A New Treatment for Psoriasis?
By Anna Jimenez, Editorial Video Director |
If you suffer from any inflammatory skin diseases like psoriasis or eczema, the American Academy of Dermatology has some good news for you. After much research into how botulinum toxin type A (Botox) works, dermatologists have found that the popular wrinkle-relaxer might be very effective in treating psoriasis and eczema.
Affecting 7.5 million Americans, psoriasis is the most pervasive autoimmune disease in the country and as of date, there is no cure. This means that many scientists spend countless hours in order to look for successful treatments, and in a recent research out of Case Western Reserve University in Cleveland, they have had a breakthrough.

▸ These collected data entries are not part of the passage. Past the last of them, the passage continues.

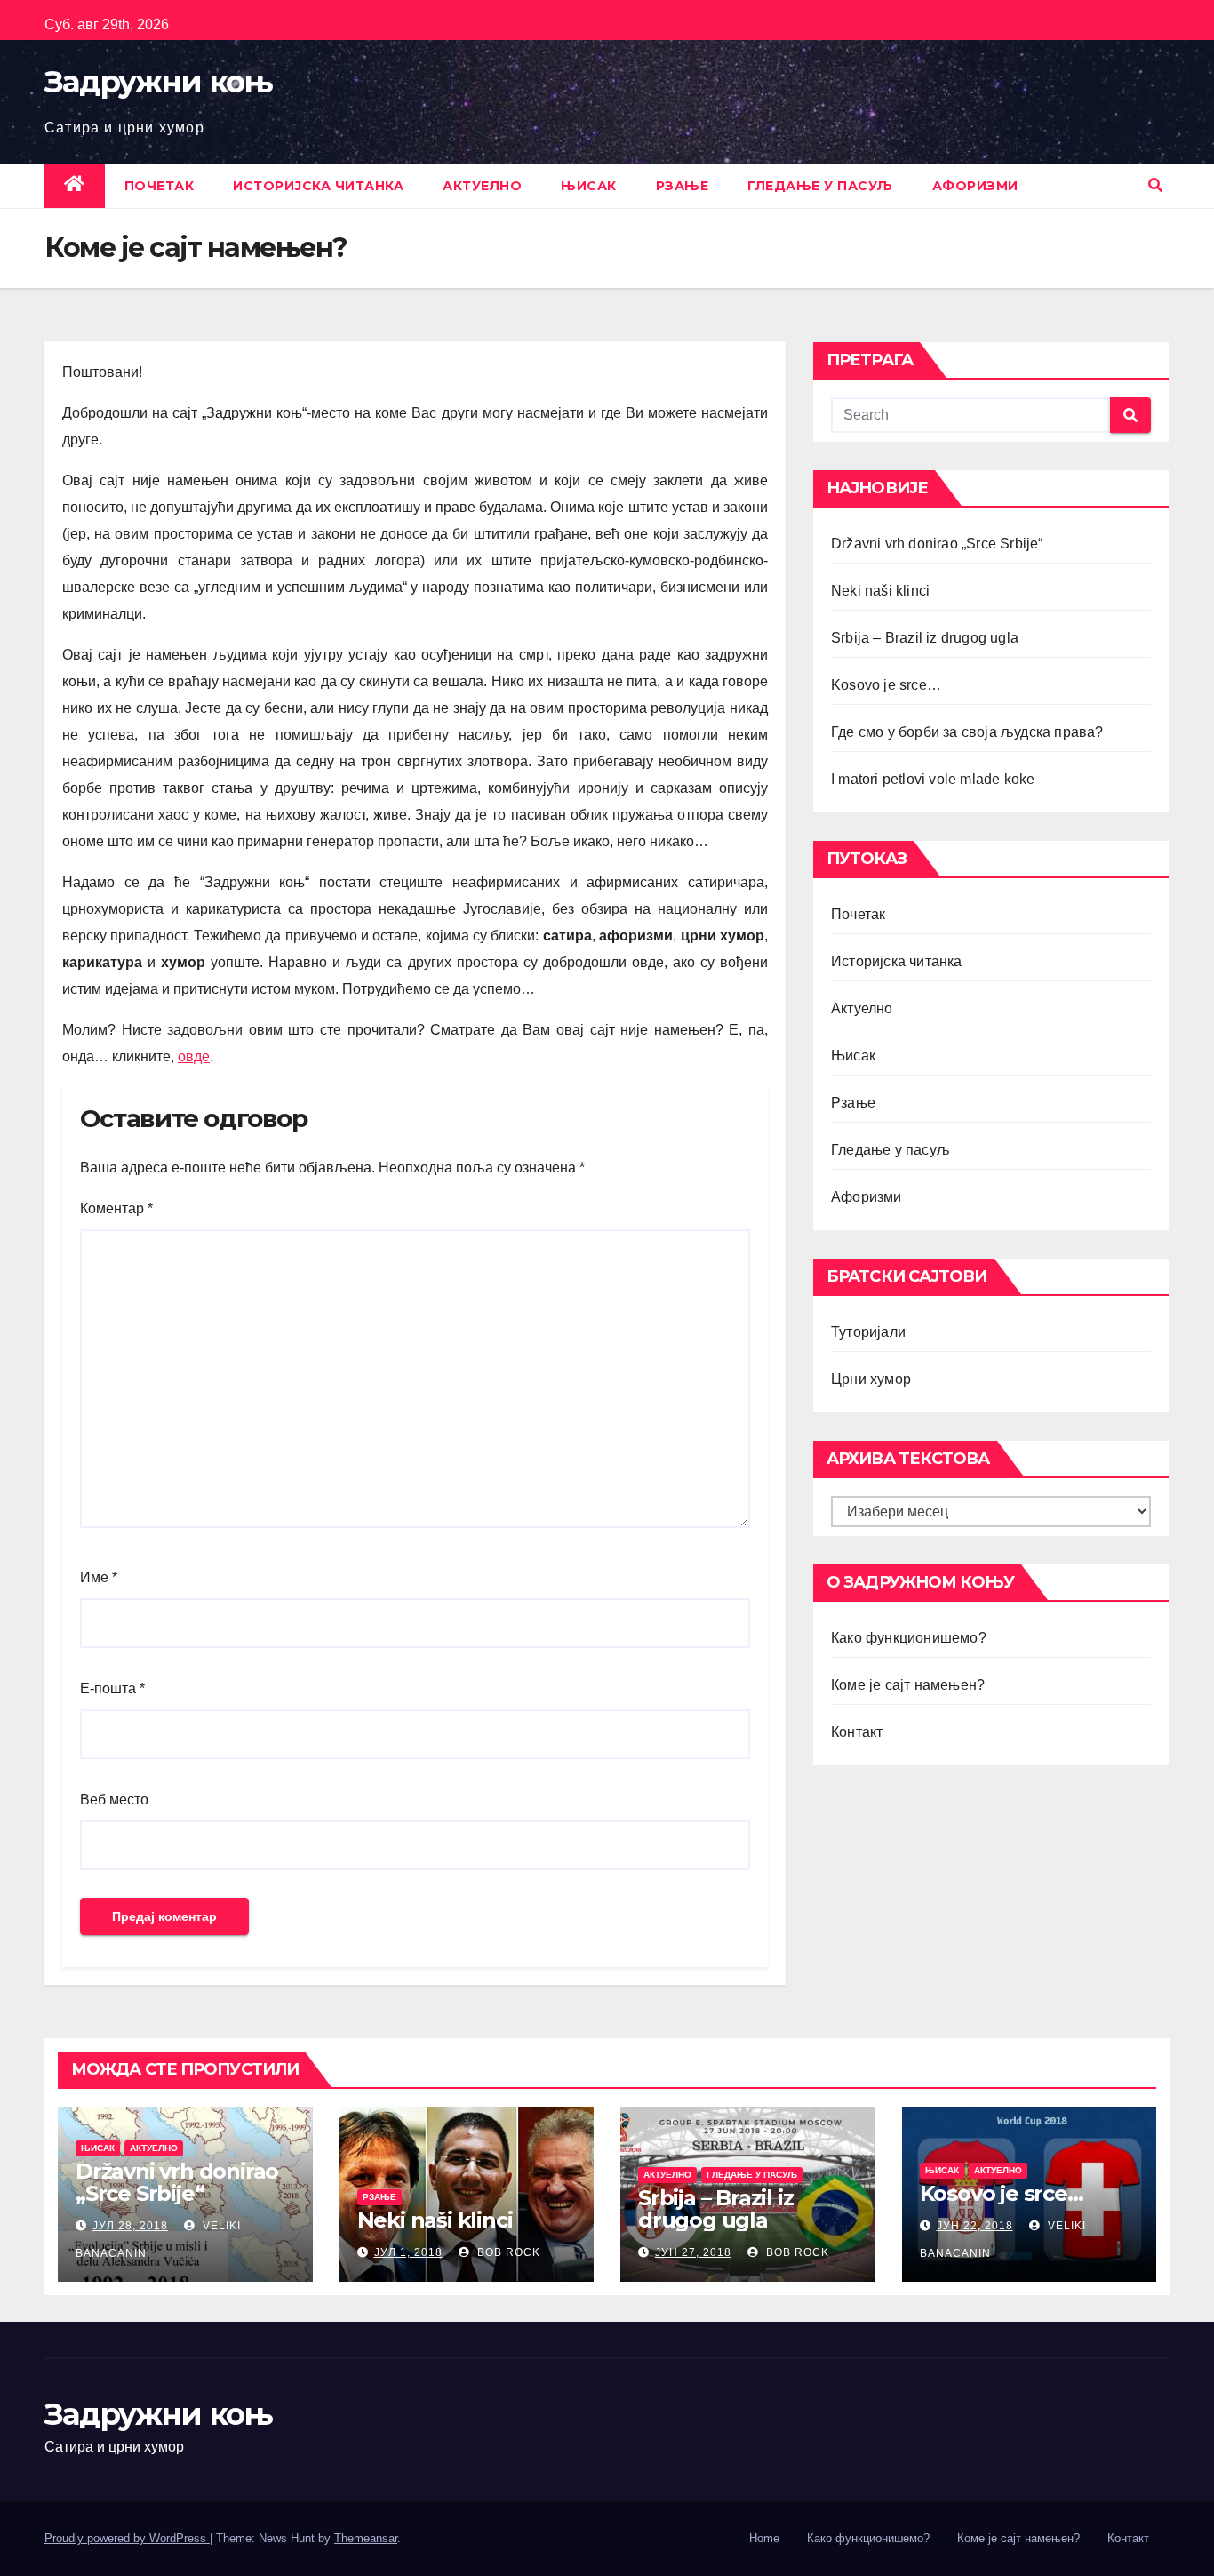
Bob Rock (507, 2252)
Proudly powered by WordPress (127, 2538)
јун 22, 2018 (975, 2226)
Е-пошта (112, 1688)
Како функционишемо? (908, 1637)
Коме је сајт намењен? (908, 1684)
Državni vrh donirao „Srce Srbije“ (937, 543)
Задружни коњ (158, 81)
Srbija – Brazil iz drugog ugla (924, 637)
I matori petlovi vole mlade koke (932, 779)
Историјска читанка (318, 186)
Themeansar (365, 2538)
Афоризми (975, 186)
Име (98, 1577)
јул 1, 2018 (408, 2252)
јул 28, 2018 (130, 2226)
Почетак (159, 186)
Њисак (589, 186)
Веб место (114, 1799)
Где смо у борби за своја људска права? (967, 732)
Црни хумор (871, 1379)
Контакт (857, 1732)
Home (764, 2538)
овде (194, 1056)
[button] (1155, 185)
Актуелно (482, 186)
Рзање (682, 186)
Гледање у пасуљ (820, 186)
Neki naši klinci (880, 590)
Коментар (116, 1208)
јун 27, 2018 (693, 2252)
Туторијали (868, 1332)
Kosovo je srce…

In a mouse-model psoriasis study, New York dermatologist Erin Gilbert, MD, and Nicole L. Ward showed that toxin injections improved the "clinical appearance of psoriasis and decreased the presence of specific cells in the affected skin of the mouse, while also reducing the number of blood vessels and their adjacent nerves," according to the American Academy of Dermatology (AAD).
This is very important as it indicates that the role of blood vessel and nerve communication in psoriasis and the potential role of botulinum toxin in blocking this communication.
"While there are available therapies to treat eczema and psoriasis, in some cases there may be small areas where these therapies are not effective,” says Dr. Gilbert. “In these instances, botulinum toxin injections could hypothetically provide another treatment option and potentially allow patients to stop using topical steroids for a while."